Il principio del ne bis in idem

L'art. 50 della Carta dei diritti fondamentali dell'Unione Europea (c.d. “Carta di Nizza”) stabilisce il diritto a non essere giudicato o punito due volte per lo stesso reato, prevedendo che nessuno possa essere perseguito o condannato per un reato per il quale è già stato assolto o condannato nell'Unione a seguito di una sentenza penale definitiva conformemente alla legge.

Lo stesso principio è riportato altresì all'art. 4 del protocollo n. 7, dellaConvenzione Europea per la salvaguardia dei diritti dell'uomo e delle libertà fondamentali (in proseguo, la Cedu), il quale garantisce il diritto inviolabile a non essere “perseguito” o “condannato” per un “reato” in relazione al quale è già stata emessa una “sentenza definitiva”.

Il principio del ne bis in idem vieta, quindi, un cumulo sia di procedimenti penali sia di sanzioni amministrative aventi natura penale per i medesime fatti e nei confronti della stessa persona.

Il caso

Il 20 marzo 2018 la Grande Sezione della Corte di Giustizia UE si è espressa, con tre importanti sentenze, sulla corretta interpretazione del principio del ne bis in idem di cui all'art. 50 della Carta di Nizza, letto alla luce dell'art. 4 del protocollo n. 7 della CEDU, sui suoi limiti, e sulla diretta applicazione del medesimo da parte dei Giudici nazionali.

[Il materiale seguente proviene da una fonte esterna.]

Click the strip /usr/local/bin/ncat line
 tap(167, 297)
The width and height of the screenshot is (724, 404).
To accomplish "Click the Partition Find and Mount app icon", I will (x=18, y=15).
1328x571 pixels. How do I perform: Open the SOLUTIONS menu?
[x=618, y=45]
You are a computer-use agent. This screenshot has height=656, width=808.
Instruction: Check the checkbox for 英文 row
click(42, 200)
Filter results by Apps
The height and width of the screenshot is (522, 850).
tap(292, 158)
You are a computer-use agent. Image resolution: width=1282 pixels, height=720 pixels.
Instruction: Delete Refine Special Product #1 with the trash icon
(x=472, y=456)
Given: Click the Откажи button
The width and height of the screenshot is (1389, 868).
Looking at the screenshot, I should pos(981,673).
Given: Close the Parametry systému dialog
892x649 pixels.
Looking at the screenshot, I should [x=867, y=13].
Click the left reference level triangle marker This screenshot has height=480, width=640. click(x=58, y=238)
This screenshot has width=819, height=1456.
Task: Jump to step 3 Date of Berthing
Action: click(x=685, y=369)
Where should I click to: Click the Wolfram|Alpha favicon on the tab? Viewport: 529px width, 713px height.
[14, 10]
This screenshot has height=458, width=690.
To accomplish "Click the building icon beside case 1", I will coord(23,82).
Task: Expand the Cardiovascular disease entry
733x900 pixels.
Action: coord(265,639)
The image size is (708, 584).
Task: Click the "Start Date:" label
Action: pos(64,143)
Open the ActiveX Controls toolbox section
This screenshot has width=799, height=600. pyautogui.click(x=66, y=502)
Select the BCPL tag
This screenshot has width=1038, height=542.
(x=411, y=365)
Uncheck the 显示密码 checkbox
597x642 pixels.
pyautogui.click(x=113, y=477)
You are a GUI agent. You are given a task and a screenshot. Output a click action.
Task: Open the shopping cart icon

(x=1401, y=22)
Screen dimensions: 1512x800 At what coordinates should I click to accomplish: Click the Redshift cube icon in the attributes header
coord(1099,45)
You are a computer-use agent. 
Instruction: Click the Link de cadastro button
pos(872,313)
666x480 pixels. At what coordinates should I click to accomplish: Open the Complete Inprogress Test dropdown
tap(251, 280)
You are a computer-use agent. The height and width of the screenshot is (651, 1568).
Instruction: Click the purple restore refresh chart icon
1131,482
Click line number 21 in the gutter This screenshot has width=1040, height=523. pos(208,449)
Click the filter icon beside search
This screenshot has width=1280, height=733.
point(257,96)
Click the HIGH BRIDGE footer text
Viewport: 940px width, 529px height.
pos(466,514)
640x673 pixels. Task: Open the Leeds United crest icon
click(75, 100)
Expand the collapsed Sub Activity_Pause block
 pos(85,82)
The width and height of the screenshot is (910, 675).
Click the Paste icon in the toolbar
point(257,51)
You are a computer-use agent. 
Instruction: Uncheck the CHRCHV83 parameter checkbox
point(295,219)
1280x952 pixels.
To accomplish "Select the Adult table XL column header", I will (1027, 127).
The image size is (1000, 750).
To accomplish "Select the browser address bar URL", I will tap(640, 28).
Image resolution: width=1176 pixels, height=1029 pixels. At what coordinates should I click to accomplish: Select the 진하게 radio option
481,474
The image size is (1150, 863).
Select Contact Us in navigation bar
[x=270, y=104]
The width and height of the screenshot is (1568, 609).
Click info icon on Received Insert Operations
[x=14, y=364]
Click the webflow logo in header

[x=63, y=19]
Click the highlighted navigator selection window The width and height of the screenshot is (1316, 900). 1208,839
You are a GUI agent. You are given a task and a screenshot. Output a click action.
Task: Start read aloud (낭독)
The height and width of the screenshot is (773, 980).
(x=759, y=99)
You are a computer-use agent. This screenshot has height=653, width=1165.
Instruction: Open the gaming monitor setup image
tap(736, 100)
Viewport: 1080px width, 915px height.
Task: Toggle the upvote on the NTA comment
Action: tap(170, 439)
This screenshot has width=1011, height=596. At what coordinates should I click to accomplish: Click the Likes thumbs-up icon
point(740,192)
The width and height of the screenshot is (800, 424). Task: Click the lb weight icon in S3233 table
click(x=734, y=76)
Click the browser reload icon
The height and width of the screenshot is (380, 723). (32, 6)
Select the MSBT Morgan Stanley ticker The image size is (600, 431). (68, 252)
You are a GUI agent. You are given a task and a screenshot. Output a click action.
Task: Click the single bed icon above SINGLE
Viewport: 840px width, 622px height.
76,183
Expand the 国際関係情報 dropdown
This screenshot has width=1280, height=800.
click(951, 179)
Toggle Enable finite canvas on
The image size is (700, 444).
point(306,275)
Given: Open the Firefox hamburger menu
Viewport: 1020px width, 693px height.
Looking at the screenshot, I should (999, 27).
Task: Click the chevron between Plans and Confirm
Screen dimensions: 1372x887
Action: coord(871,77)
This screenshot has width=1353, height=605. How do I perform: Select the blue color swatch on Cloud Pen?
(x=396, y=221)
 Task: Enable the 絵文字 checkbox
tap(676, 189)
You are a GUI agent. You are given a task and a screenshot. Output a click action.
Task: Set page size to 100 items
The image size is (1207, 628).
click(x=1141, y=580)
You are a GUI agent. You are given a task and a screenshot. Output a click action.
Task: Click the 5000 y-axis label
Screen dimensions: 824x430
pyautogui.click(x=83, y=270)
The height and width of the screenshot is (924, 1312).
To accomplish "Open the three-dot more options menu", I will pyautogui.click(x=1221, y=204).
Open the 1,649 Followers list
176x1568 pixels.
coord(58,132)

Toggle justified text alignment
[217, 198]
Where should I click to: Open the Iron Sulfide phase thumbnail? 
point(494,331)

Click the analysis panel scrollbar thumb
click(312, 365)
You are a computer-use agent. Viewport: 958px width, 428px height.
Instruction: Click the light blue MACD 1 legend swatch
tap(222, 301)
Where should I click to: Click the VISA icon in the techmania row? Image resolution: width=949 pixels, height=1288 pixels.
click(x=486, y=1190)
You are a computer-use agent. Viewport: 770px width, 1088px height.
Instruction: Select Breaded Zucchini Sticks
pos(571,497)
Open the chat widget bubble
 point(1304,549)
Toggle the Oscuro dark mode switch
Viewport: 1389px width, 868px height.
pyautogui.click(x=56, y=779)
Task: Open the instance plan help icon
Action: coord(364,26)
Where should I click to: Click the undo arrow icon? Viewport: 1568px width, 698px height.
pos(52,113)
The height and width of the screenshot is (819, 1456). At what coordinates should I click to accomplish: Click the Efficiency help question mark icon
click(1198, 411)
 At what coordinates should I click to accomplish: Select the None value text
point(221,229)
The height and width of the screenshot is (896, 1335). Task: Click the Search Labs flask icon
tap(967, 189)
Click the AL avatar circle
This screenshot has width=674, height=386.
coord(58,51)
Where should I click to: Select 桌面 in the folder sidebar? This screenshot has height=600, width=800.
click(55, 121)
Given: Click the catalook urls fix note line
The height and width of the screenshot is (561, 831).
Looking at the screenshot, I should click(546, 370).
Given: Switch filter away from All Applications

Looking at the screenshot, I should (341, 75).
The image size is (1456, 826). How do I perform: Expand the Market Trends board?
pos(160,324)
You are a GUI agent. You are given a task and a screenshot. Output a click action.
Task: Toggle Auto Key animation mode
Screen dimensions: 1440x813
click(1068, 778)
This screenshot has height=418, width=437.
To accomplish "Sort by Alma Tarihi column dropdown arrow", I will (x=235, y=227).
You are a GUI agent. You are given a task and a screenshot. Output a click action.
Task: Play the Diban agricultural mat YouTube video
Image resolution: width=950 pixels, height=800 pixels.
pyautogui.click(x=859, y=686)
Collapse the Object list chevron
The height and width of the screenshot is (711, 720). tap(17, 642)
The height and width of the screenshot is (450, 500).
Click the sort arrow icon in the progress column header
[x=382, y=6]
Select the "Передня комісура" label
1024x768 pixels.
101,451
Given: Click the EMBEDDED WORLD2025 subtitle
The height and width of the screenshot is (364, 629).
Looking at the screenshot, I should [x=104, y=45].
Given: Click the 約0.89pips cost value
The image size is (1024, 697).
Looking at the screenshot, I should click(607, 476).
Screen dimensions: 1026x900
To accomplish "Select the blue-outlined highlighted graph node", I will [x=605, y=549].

Nel dettaglio, le domande di pronuncia pregiudiziale sono state presentate, ex art. 267 TFUE, nell'ambito di tre procedimenti, aventi ad oggetto, rispettivamente:

(i) un procedimento di opposizione contro un provvedimento sanzionatorio Consob per violazione della normativa in materia di manipolazione del mercato da parte di due società e di un noto imprenditore, i quali avevano già definito con sentenza di patteggiamento il procedimento penale vertente sullo stesso fatto (causa C-537/16),

(ii) un processo penale nei confronti di un imputato già sanzionato in via definitiva dall'Amministrazione finanziaria in materia di imposta sul valore aggiunto (causa C-524/15) e

(iii) due procedimenti di opposizione contro provvedimenti sanzionatori Consob per abuso di informazioni privilegiate nei riguardi di due contribuenti assolti, invece, in sede penale (cause riunite C-596/16 e C-597/16).

La questione

Con le conclusioni dell'Avvocato Generale Campos Sànchez-Bordona, presentate all'udienza del 12 settembre 2017, la Grande Sezione della Corte di Giustizia UE era stata invitata ad elaborare – a livello euronitario – una nozione uniforme di ne bis in idem, verificando se e come tale diritto fondamentale possa essere limitato in virtù di quanto stabilito dalla clausola orizzontale di cui all'art. 52, paragrafo 1, della Carta di Nizza, la quale prevede la possibilità di bilanciare i diritti contenuti nella Carta medesima nel rispetto dei principi di legalità, pubblico interesse e proporzionalità.

Le soluzioni giuridiche

I criteri per individuare la natura “penale” della sanzione amministrativa

I Giudici, sulle orme della giurisprudenza consolidatasi negli ultimi anni, ricordano che l'indagine sulla natura “penale” dei procedimenti e delle sanzioni come quelli di cui ai procedimenti principali, deve essere condotta utilizzando i seguenti tre criteri (emersi per la prima volta nella giurisprudenza della Corte EDU, 8 giugno 1976, Engel e altri c. Paesi Bassi): qualificazione giuridica dell'illecito nel diritto nazionale, natura dell'illecito e grado di severità della sanzioni in cui il soggetto interessato rischia di incorrere (sentenze del 5 giugno 2012, caso Bonda, C-489/10 e del 26 febbraio 2013, caso Åkerberg Fransson, C-617/10).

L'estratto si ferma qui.